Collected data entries
○ ○ ○ ○

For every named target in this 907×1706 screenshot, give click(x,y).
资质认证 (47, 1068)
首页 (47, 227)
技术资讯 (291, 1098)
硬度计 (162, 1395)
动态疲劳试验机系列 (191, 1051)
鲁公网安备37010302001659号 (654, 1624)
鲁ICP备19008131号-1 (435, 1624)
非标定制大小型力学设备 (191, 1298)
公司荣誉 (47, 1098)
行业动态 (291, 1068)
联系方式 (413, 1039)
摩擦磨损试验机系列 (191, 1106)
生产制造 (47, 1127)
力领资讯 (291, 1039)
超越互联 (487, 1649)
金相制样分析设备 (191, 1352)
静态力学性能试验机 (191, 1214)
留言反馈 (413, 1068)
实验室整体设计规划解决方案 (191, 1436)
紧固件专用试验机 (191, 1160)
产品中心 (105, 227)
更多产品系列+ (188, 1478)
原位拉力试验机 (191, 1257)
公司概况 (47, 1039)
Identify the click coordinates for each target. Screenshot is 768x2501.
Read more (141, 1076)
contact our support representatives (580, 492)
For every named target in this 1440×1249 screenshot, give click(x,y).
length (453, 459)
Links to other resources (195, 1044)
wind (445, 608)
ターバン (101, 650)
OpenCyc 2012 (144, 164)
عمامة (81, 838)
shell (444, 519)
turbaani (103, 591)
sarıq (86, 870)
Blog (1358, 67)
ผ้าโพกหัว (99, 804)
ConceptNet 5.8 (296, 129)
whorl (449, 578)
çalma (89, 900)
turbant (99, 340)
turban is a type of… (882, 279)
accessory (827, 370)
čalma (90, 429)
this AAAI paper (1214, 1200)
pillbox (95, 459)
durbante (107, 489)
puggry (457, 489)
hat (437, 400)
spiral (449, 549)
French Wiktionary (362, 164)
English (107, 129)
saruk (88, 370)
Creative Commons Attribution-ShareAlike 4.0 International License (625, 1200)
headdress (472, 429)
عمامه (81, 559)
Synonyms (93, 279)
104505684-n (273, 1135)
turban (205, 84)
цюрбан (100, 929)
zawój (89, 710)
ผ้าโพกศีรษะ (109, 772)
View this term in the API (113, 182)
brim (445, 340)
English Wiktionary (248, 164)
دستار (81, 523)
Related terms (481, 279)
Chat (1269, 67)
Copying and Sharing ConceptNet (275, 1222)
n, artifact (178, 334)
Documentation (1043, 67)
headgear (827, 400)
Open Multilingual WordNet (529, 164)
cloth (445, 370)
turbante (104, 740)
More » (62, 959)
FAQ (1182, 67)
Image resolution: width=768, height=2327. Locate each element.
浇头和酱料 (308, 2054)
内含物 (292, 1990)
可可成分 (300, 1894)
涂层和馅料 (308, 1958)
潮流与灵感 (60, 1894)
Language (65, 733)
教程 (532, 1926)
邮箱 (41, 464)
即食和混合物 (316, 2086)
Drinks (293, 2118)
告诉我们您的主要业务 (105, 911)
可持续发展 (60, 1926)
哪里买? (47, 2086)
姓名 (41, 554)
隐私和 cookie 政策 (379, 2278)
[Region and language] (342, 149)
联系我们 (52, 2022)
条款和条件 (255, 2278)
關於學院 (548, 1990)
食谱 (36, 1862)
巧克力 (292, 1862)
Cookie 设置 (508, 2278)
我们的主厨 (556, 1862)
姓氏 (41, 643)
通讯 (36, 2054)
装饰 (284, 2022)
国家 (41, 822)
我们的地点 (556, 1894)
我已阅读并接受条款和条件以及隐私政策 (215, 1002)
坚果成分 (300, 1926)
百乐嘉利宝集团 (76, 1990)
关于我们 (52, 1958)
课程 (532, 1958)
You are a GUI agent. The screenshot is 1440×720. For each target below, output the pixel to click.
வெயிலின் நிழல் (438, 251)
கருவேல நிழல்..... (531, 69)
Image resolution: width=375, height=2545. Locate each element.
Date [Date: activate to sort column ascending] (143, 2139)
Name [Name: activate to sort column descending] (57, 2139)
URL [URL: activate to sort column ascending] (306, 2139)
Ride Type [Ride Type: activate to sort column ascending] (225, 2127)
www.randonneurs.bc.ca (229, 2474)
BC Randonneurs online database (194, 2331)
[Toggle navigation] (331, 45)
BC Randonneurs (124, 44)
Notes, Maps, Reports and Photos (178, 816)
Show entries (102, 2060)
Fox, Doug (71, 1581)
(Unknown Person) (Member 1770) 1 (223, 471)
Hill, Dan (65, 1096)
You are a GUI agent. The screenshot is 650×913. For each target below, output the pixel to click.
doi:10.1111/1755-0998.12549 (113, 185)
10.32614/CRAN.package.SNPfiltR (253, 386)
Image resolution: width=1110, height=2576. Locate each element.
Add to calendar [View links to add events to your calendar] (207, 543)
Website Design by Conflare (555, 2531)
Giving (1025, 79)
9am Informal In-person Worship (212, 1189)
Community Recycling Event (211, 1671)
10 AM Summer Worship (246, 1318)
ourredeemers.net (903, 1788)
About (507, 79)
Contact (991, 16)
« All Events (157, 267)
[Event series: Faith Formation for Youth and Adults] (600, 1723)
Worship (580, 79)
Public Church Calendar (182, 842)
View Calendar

○ ○ ○ ○

■ **Exercise requirements**:
Write out the material above again, putting "CN" wherever "ConceptNet" occurs and keeping everything else the same.

■ **Task output**:
For every named target in this 907×1706 screenshot, give click(x,y).
资质认证 (47, 1068)
首页 (47, 227)
技术资讯 (291, 1098)
硬度计 (162, 1395)
动态疲劳试验机系列 (191, 1051)
鲁公网安备37010302001659号 (654, 1624)
鲁ICP备19008131号-1 (435, 1624)
非标定制大小型力学设备 (191, 1298)
公司荣誉 (47, 1098)
行业动态 (291, 1068)
联系方式 (413, 1039)
摩擦磨损试验机系列 (191, 1106)
生产制造 (47, 1127)
力领资讯 (291, 1039)
超越互联 (487, 1649)
金相制样分析设备 (191, 1352)
静态力学性能试验机 (191, 1214)
留言反馈 (413, 1068)
实验室整体设计规划解决方案 (191, 1436)
紧固件专用试验机 (191, 1160)
产品中心 (105, 227)
更多产品系列+ (188, 1478)
原位拉力试验机 (191, 1257)
公司概况 (47, 1039)
Identify the click coordinates for each target. Screenshot is 768x2501.
Read more (141, 1076)
contact our support representatives (580, 492)
For every named target in this 1440×1249 screenshot, give click(x,y).
length (453, 459)
Links to other resources (195, 1044)
wind (445, 608)
ターバン (101, 650)
OpenCyc 2012 (144, 164)
عمامة (81, 838)
shell (444, 519)
turbaani (103, 591)
sarıq (86, 870)
Blog (1358, 67)
ผ้าโพกหัว (99, 804)
CN 5.8 (296, 129)
whorl (449, 578)
çalma (89, 900)
turbant (99, 340)
turban is a type of… (882, 279)
accessory (827, 370)
čalma (90, 429)
this AAAI paper (1214, 1200)
pillbox (95, 459)
durbante (107, 489)
puggry (457, 489)
hat (437, 400)
spiral (449, 549)
French Wiktionary (362, 164)
English (107, 129)
saruk (88, 370)
Creative Commons Attribution-ShareAlike 4.0 International License (625, 1200)
headdress (472, 429)
عمامه (81, 559)
Synonyms (93, 279)
104505684-n (273, 1135)
turban (205, 84)
цюрбан (100, 929)
zawój (89, 710)
ผ้าโพกศีรษะ (109, 772)
View this term in the API (113, 182)
brim (445, 340)
English Wiktionary (248, 164)
دستار (81, 523)
Related terms (481, 279)
Chat (1269, 67)
Copying and Sharing CN (275, 1222)
n, artifact (178, 334)
Documentation (1043, 67)
headgear (827, 400)
Open Multilingual WordNet (529, 164)
cloth (445, 370)
turbante (104, 740)
More » (62, 959)
FAQ (1182, 67)
Image resolution: width=768, height=2327. Locate each element.
浇头和酱料 (308, 2054)
内含物 (292, 1990)
可可成分 (300, 1894)
涂层和馅料 (308, 1958)
潮流与灵感 (60, 1894)
Language (65, 733)
教程 (532, 1926)
邮箱 (41, 464)
即食和混合物 (316, 2086)
Drinks (293, 2118)
告诉我们您的主要业务 (105, 911)
可持续发展 (60, 1926)
哪里买? (47, 2086)
姓名 (41, 554)
隐私和 cookie 政策 (379, 2278)
[Region and language] (342, 149)
联系我们 (52, 2022)
条款和条件 (255, 2278)
關於學院 (548, 1990)
食谱 (36, 1862)
巧克力 (292, 1862)
Cookie 设置 (508, 2278)
我们的主厨 (556, 1862)
姓氏 (41, 643)
通讯 (36, 2054)
装饰 (284, 2022)
国家 (41, 822)
我们的地点 (556, 1894)
我已阅读并接受条款和条件以及隐私政策 (215, 1002)
坚果成分 (300, 1926)
百乐嘉利宝集团 (76, 1990)
关于我们 (52, 1958)
课程 (532, 1958)
You are a GUI agent. The screenshot is 1440×720. For each target below, output the pixel to click.
வெயிலின் நிழல் (438, 251)
கருவேல நிழல்..... (531, 69)
Image resolution: width=375, height=2545. Locate each element.
Date [Date: activate to sort column ascending] (143, 2139)
Name [Name: activate to sort column descending] (57, 2139)
URL [URL: activate to sort column ascending] (306, 2139)
Ride Type [Ride Type: activate to sort column ascending] (225, 2127)
www.randonneurs.bc.ca (229, 2474)
BC Randonneurs online database (194, 2331)
[Toggle navigation] (331, 45)
BC Randonneurs (124, 44)
Notes, Maps, Reports and Photos (178, 816)
Show entries (102, 2060)
Fox, Doug (71, 1581)
(Unknown Person) (Member 1770) 1 (223, 471)
Hill, Dan (65, 1096)
You are a GUI agent. The screenshot is 650×913. For each target below, output the pixel to click.
doi:10.1111/1755-0998.12549 (113, 185)
10.32614/CRAN.package.SNPfiltR (253, 386)
Image resolution: width=1110, height=2576. Locate each element.
Add to calendar [View links to add events to your calendar] (207, 543)
Website Design by Conflare (555, 2531)
Giving (1025, 79)
9am Informal In-person Worship (212, 1189)
Community Recycling Event (211, 1671)
10 AM Summer Worship (246, 1318)
ourredeemers.net (903, 1788)
About (507, 79)
Contact (991, 16)
« All Events (157, 267)
[Event series: Faith Formation for Youth and Adults] (600, 1723)
Worship (580, 79)
Public Church Calendar (182, 842)
View Calendar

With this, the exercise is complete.